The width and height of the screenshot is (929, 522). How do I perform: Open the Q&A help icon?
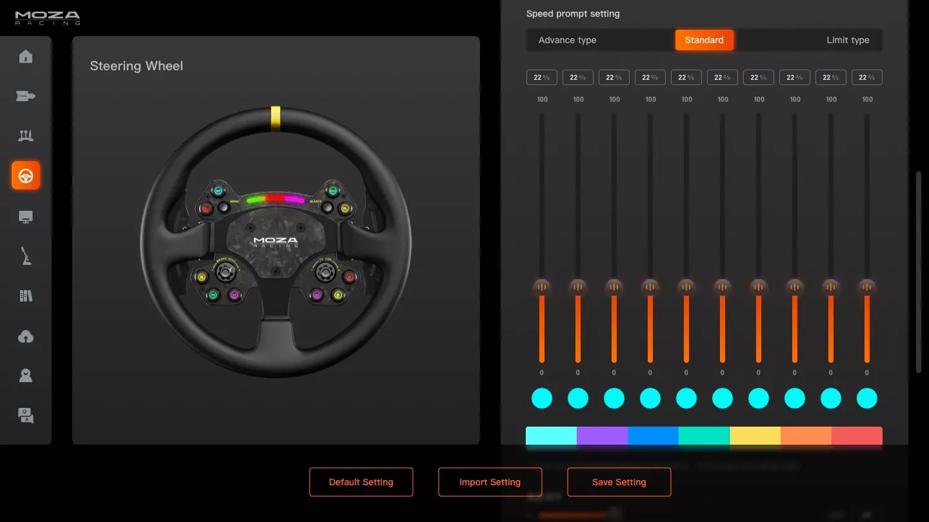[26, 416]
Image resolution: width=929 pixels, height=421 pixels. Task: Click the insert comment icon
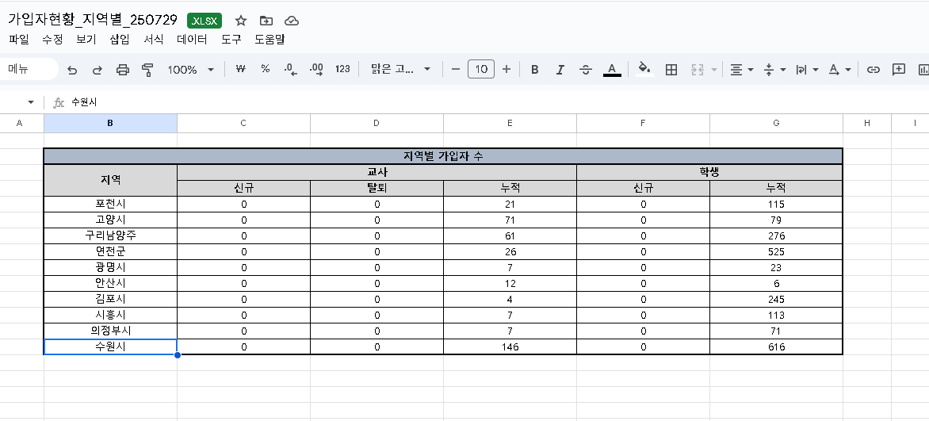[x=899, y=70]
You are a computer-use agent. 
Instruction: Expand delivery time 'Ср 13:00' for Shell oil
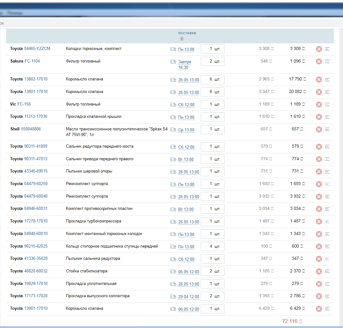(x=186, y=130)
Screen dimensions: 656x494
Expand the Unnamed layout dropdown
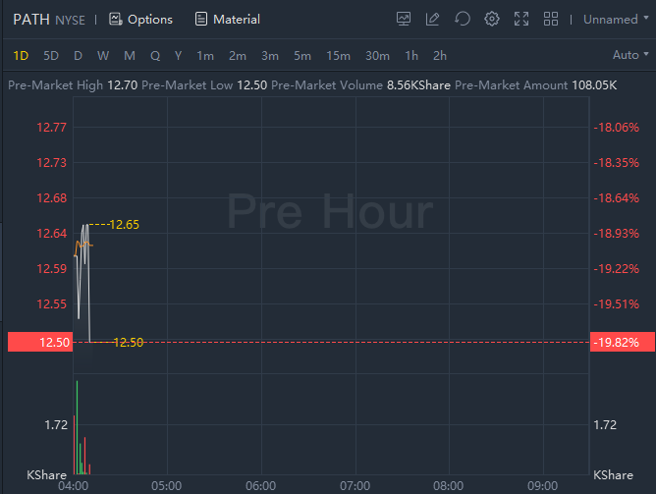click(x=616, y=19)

------------------------------------------------

▶ **Problem to work on**: Pictures are to be left out; please print the rest of the records above word for word.

▶ **Response to this exercise**:
The width and height of the screenshot is (929, 522). How do I perform: Open the Q&A help icon?
[26, 416]
Image resolution: width=929 pixels, height=421 pixels. Task: Click the insert comment icon
[x=899, y=70]
You are a computer-use agent. 
Instruction: Expand delivery time 'Ср 13:00' for Shell oil
(x=186, y=130)
Screen dimensions: 656x494
Expand the Unnamed layout dropdown
click(x=616, y=19)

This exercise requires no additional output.